According to the DNS query results, we find that there are 26 IP addresses pointing to Shodan.io, 19 IP addresses pointing to eecs.umich.edu, 16 IP addresses pointing to neu.edu.cn, and 5 IP addresses pointing to plcscan.org, as shown in Table 4. This means 573 valid IP addresses belong to four organizations at least.

Shodan.io [26] is the domain suffix of Shodan which is a search engine in cyberspace. In addition to retrieving traditional web services, Shodan has used the ICS protocol directly to crawl the ICS devices on the Internet and visualizes their location and other information. Eecs.umich.edu is the domain suffix of the Department of Electrical and Computer Science (EECS) Department of University of Michigan, which is one of the agencies developing Censys [27, 28]. Censys scans the devices in the Internet and stores the results in its database. It provides not only web and API query interfaces but also raw data to download. Neu.edu.cn is the domain suffix of Northeastern University of China which develops a search engine name as Detecting [29]. Detecting is capable of providing accurate information of ICS devices and their locations. Plcscan.org is the domain suffix of Beacon Lab [30] which is committed to the research and the practice related to ICS security. These four organizations are the well-known security research institutes. They are scanning the devices in the Internet all the time, including the ICS devices. Except for the 66 IP addresses belonging to four well-known organizations, there are still 507 IP addresses which are resolved to be dynamic domain name or none domain name.

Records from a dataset
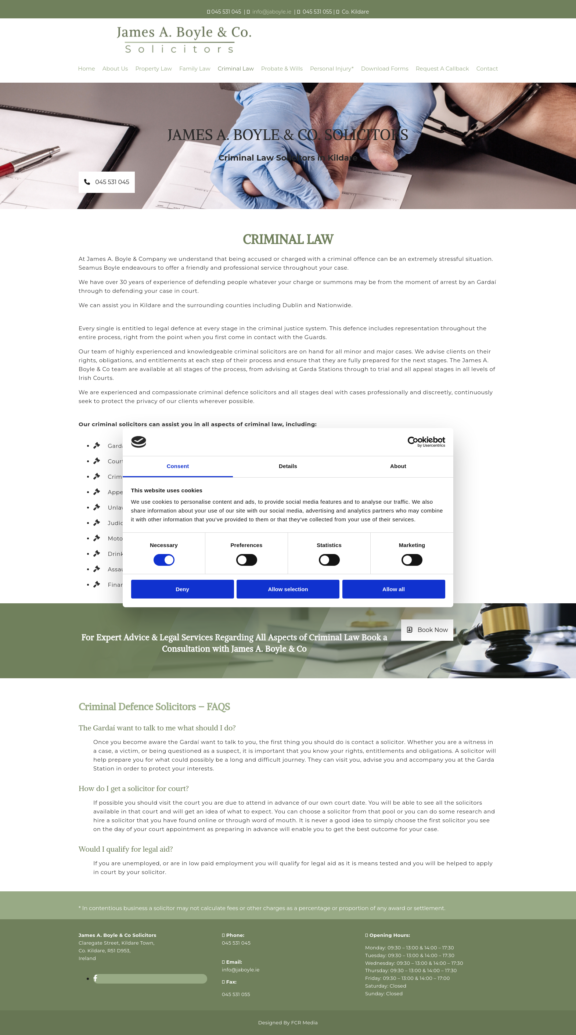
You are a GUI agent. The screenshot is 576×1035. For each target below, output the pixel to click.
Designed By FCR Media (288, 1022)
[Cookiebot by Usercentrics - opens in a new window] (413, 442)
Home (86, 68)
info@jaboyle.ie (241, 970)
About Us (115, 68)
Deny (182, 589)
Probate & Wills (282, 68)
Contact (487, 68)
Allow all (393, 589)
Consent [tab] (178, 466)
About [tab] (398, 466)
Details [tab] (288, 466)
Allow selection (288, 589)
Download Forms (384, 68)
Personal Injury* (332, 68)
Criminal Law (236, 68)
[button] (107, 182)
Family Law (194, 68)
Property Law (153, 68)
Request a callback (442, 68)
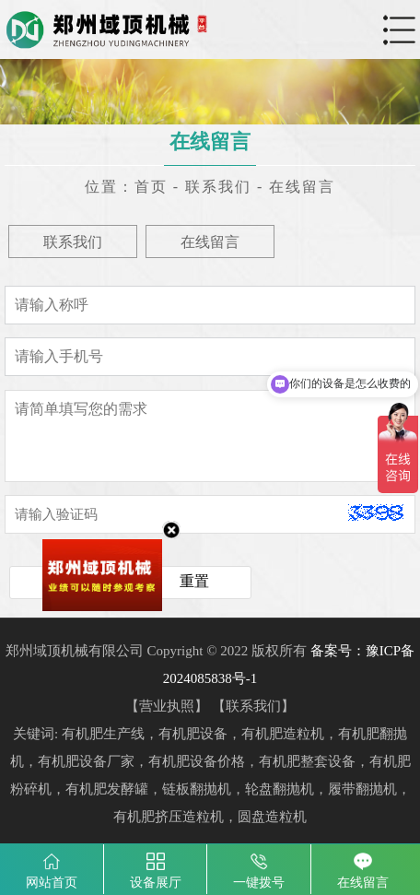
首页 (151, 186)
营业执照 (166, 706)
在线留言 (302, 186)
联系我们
--
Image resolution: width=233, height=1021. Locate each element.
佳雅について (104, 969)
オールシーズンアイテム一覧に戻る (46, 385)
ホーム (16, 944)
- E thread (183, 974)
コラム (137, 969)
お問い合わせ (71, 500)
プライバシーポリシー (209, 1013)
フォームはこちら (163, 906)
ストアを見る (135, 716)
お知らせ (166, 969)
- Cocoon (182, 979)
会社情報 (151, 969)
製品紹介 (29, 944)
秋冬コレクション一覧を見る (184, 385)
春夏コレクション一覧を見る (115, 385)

Exercises:
**a)** Update the stretch of the records from the line containing "お問い合わせ (71, 500)" through the line containing "春夏コレクション一覧を見る (115, 385)", replacing "お知らせ" with "ニュース" and leaving everything else as it is. Give only those lines.
**b)** Write what comes next in the passage on the IP addresses traced to ICS scanning organizations, continuing from its last sentence.

Results by task:
**a)**
お問い合わせ (71, 500)
プライバシーポリシー (209, 1013)
フォームはこちら (163, 906)
ストアを見る (135, 716)
ニュース (166, 969)
- Cocoon (182, 979)
会社情報 (151, 969)
製品紹介 (29, 944)
秋冬コレクション一覧を見る (184, 385)
春夏コレクション一覧を見る (115, 385)

**b)**
3. Structure of the ICSTrace Model

When an attacker launches the attacks, he usually hides the IP address of his own resorting to the anonymous communication networks such as springboard host, VPN, and other measures. As shown in Figure 4, after an ICS suffered an attack from the Internet, the security personnel can only see the last IP address connected to ICS instead of the real IP address of the attacker, not to mention the organization which belongs to.

ICSTrace transforms the features of data from each IP address into a one-dimensional eigenvector. This eigenvector stands for the unique pattern of an attack. Therefore, the problem of attribution turns into a problem of clustering the patterns.

As shown in Figure 5, the input of ICSTrace is a malicious IP and its packets. The output is a cluster containing multiple IP addresses, which indicates an organization. ICSTrace model consists of three stages, including protocol resolution, attack pattern extraction, and partial seeded K-means clustering. The main function of protocol resolution is to parse the packets and extract the function codes and their parameters. Attack pattern extraction transforms the function codes and their parameters into one-dimensional vector as the attack pattern of a certain IP address. Partial seeded means is used to cluster the attack patterns so that those IP addresses with the same patterns are aggregated into one cluster. And then, the cluster is labeled as a certain organization according to some auxiliary information (e.g., domain name or geographical location) of the IP addresses in it.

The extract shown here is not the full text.